ほんのわずかな山行記録 2
丹沢へ
「六甲全山縦走大会(全縦)」きっかけで始めた登山だったけど、すっかりハマってしまった私は全縦後は丹沢にも通いだした。
行き先はだいたいが塔ノ岳なので使うルートは大倉尾根と表尾根ばかり。はじめは大倉尾根をトレーニング兼ねて何回か歩いたんですが、表尾根を歩いてからは表尾根率が高い。
大倉尾根はほとんどが樹林帯を歩くのでなかなか視界が開けず少し退屈してしまうんだけど、表尾根はところどころ視界が開ける場所があり、晴れていれば富士山を遠望でき、塔ノ岳までのルートも見渡せて気持ち良い稜線歩きができる箇所がいくつもある。

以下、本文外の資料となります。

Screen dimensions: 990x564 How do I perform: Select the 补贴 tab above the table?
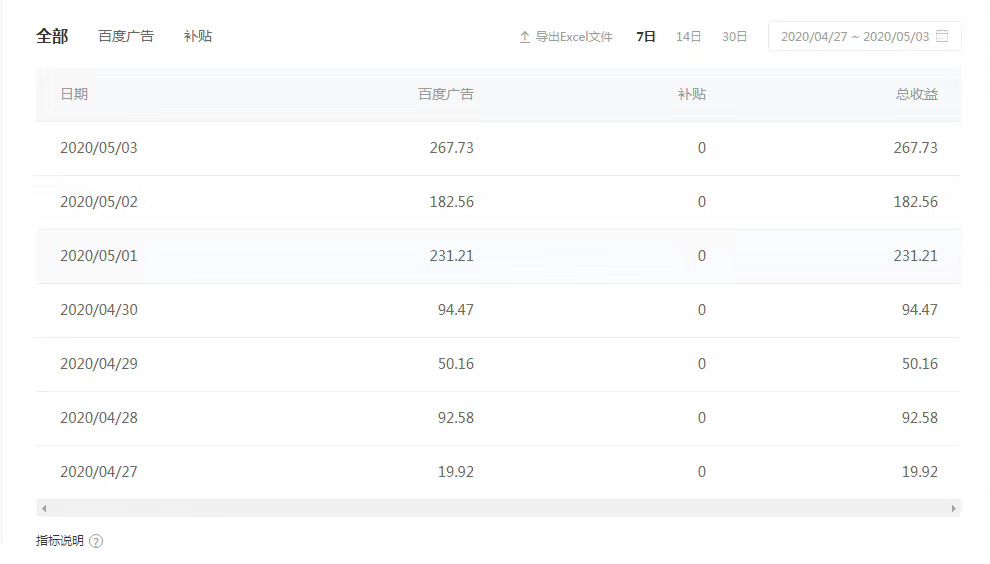[x=198, y=36]
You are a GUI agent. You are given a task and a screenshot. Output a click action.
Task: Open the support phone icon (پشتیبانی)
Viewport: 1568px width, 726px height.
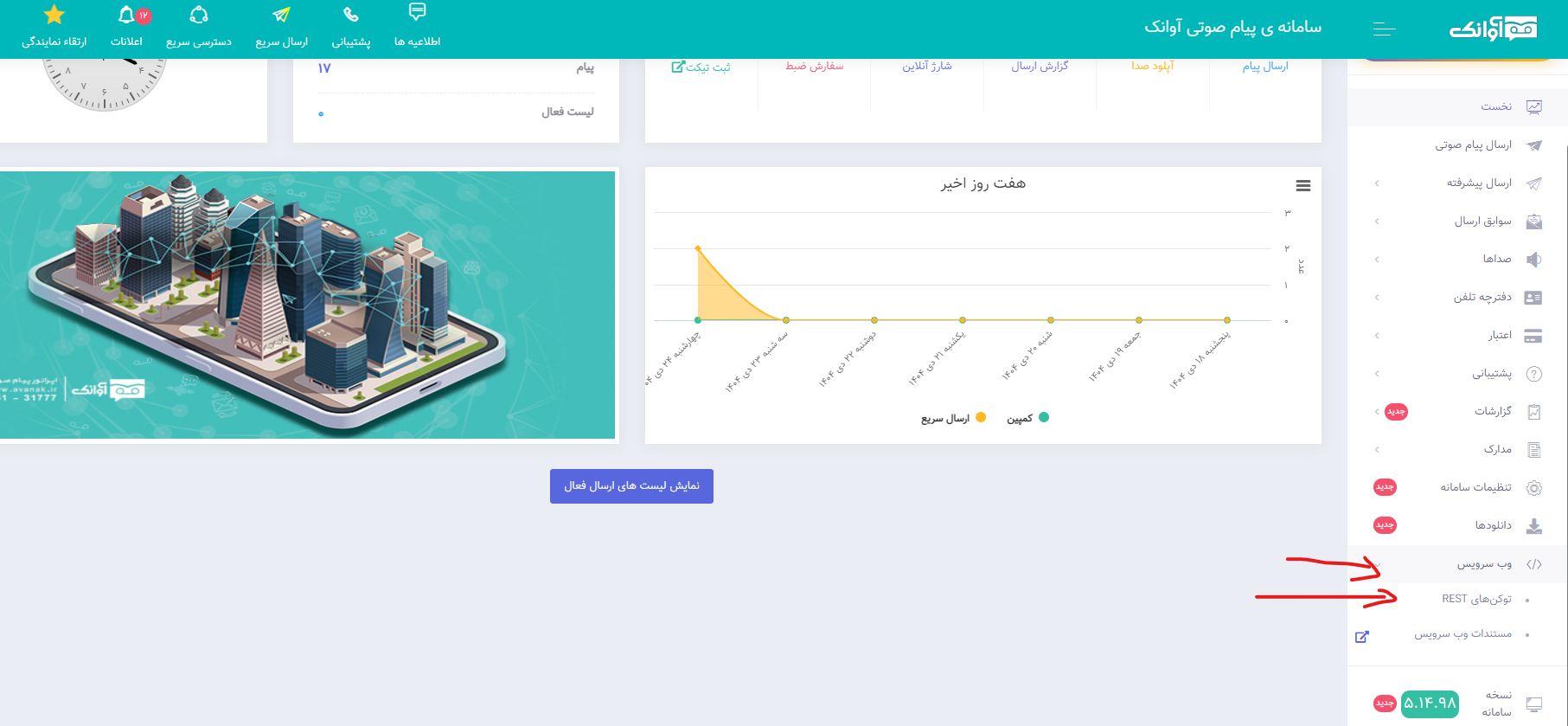point(350,16)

丹沢で特筆すべきはどこもかしこもしっかりと整備されていて、とても歩きやすく安心だということ。
震災後ほどなくして表尾根を歩いたが、いくつか崩落個所はあったものの完璧に整備されており、やはり安心して歩くことができた。感謝です。
羨望のカップラーメン
初めての丹沢は、全縦トレーニングの3回目で大倉尾根を使っての塔ノ岳だったのですが、その時の山頂での経験は当時の私にとってはちょっと衝撃でした。

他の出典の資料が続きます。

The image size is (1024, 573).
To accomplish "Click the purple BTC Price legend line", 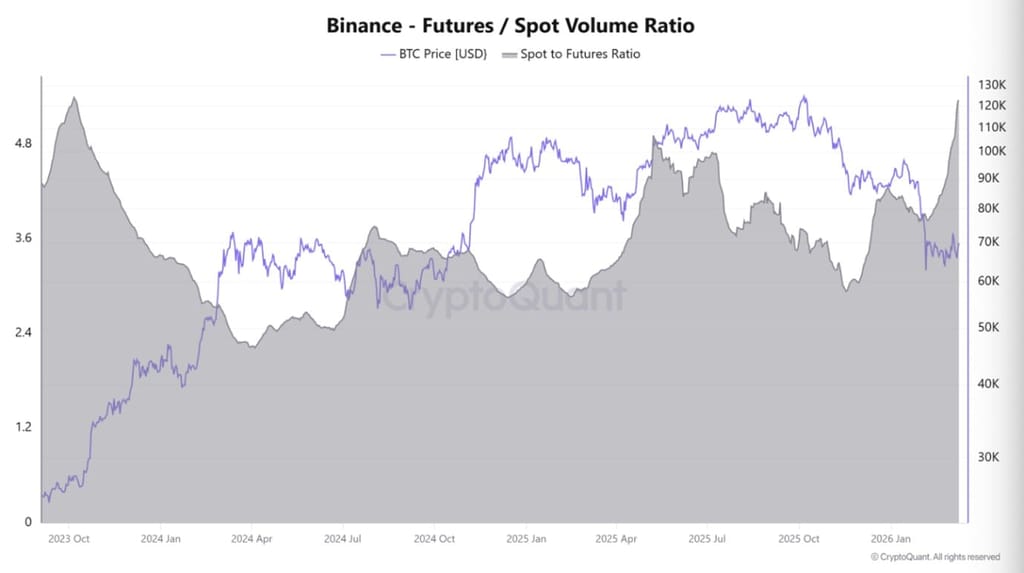I will (x=388, y=55).
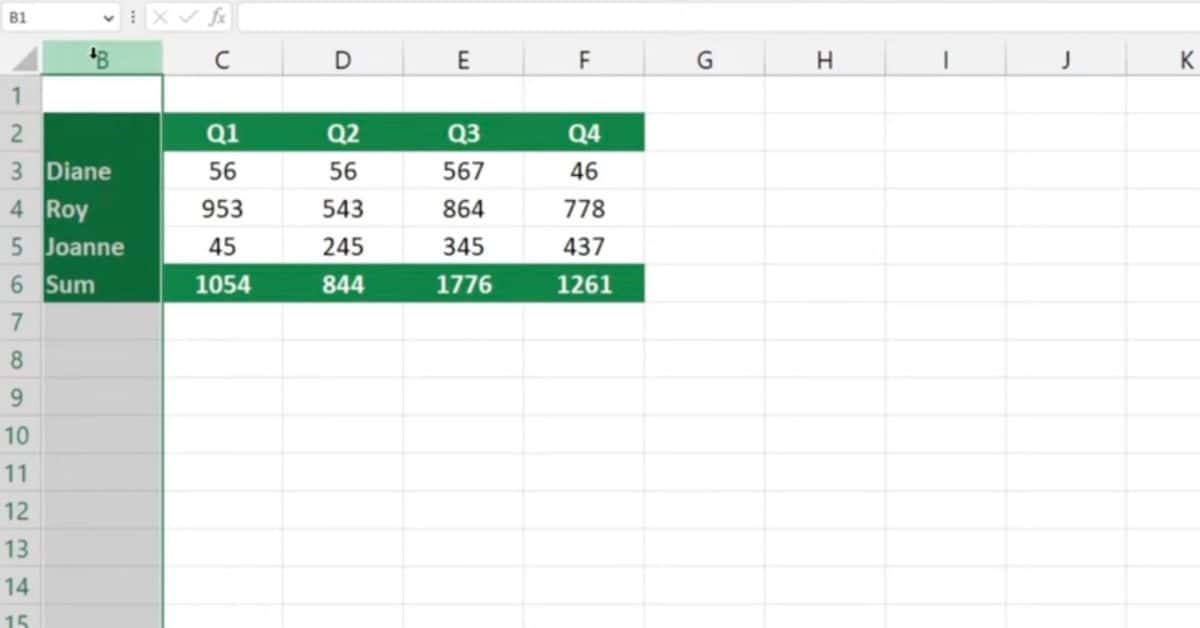This screenshot has width=1200, height=628.
Task: Select the Q3 header cell
Action: 462,132
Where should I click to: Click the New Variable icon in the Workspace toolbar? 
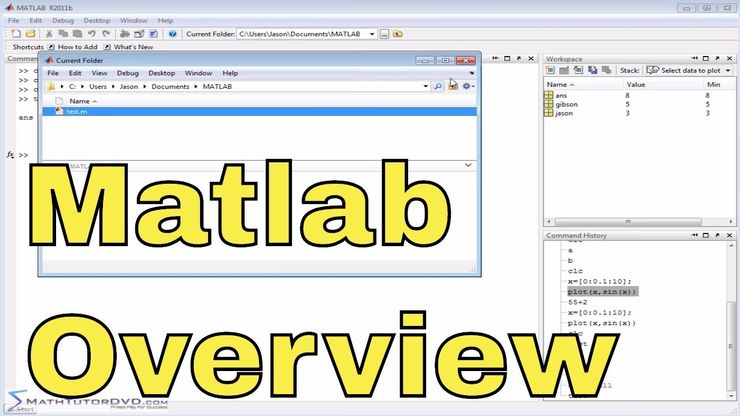pos(551,70)
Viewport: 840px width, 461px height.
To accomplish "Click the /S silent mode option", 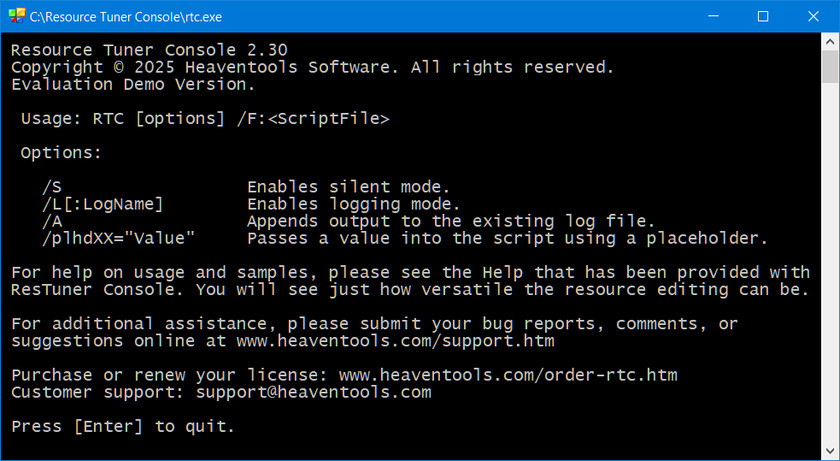I will (52, 187).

登山と言っても遠足の延長線上だという意識がどっかにあったのか、「お山で食べるもの=おにぎり」みたいなのがあってw、山頂で悠々とおにぎりをほおばる姿をイメージしつつコンビニでおにぎりを買って登ってたんです。
その日の塔ノ岳頂上は残念ながらガスってて眺望ゼロ。しかも10月下旬の丹沢は想像以上に冷たい風が吹いており装備が脆弱な自分は寒いのなんの。悠々と食べるどころではなく、冷たくて味もよくわからないおにぎりを口に押し込むといった感じで、何とも言えないわびしい気持ちで小さくなっていたんです。
その時、少し離れたところにいた若い登山者が、もうもうと湯気を出す沸騰した湯をカップラーメンに注ぎだした。
当然雑誌などでその存在は知ってましたが、なんか本格的に登山をする人がもつギアだな、という印象で、登山を始めたばかりの自分には近寄りがたい存在でしたし、その時は山に登って料理するなんてめんどくせーみたいな感覚もあって興味も湧かなかったのでした。
その若い登山者は、湯を注いでおおむね3分後に完成したカップラーメンのふたを開け、沸き立つ湯気に顔をうずめてゾゾゾッと麺をすすっては口からホフホフと湯気を放出させながら満足げに空を見上げていたのでした。
これはショックでした。
「おれはこんな寒い思いして、わびしく冷たいコンビニおにぎりを口に押し込んでるってのに、そのすぐ近くでホフホフって、、、何だキミは~!」
そんなことを心の中でつぶやきながら、じぃ~っと見ていたのですが同時に、ただでさえ達成感を感じていい気分なのに、自分で作った(と言っても湯を沸かしただけなんだけど)暖かい食事まで食べられたらきっとめちゃくちゃ幸せな気分になるんだろうな~…と。この時「つぎここに来るときは絶対おれもホフホフする」と固く決心したのでした。
醍醐味
そして全縦後、最初の登山でさっそく決行しました。いつかの若い登山者のようにホフホフしたのは言うまでもありませんが、この時はそれ以外にもちょっといいことありました。
行く先はやはり塔ノ岳。
登頂時は頂上全体にガスがかかっていたのですが、私がホフホフし始めると何となく空が明るくなっていることに気がついたんです。辺りを見渡すと西からガスが消えてゆき丹沢山塊のその奥にスーッと富士山が現れたんです。これは感動的でした。オーッってなりましたよ。で、その時、瞬間的に思ったのは「おれの念願の山頂カップラーメンを神様が祝ってくれてる」でした。はい、バカですね。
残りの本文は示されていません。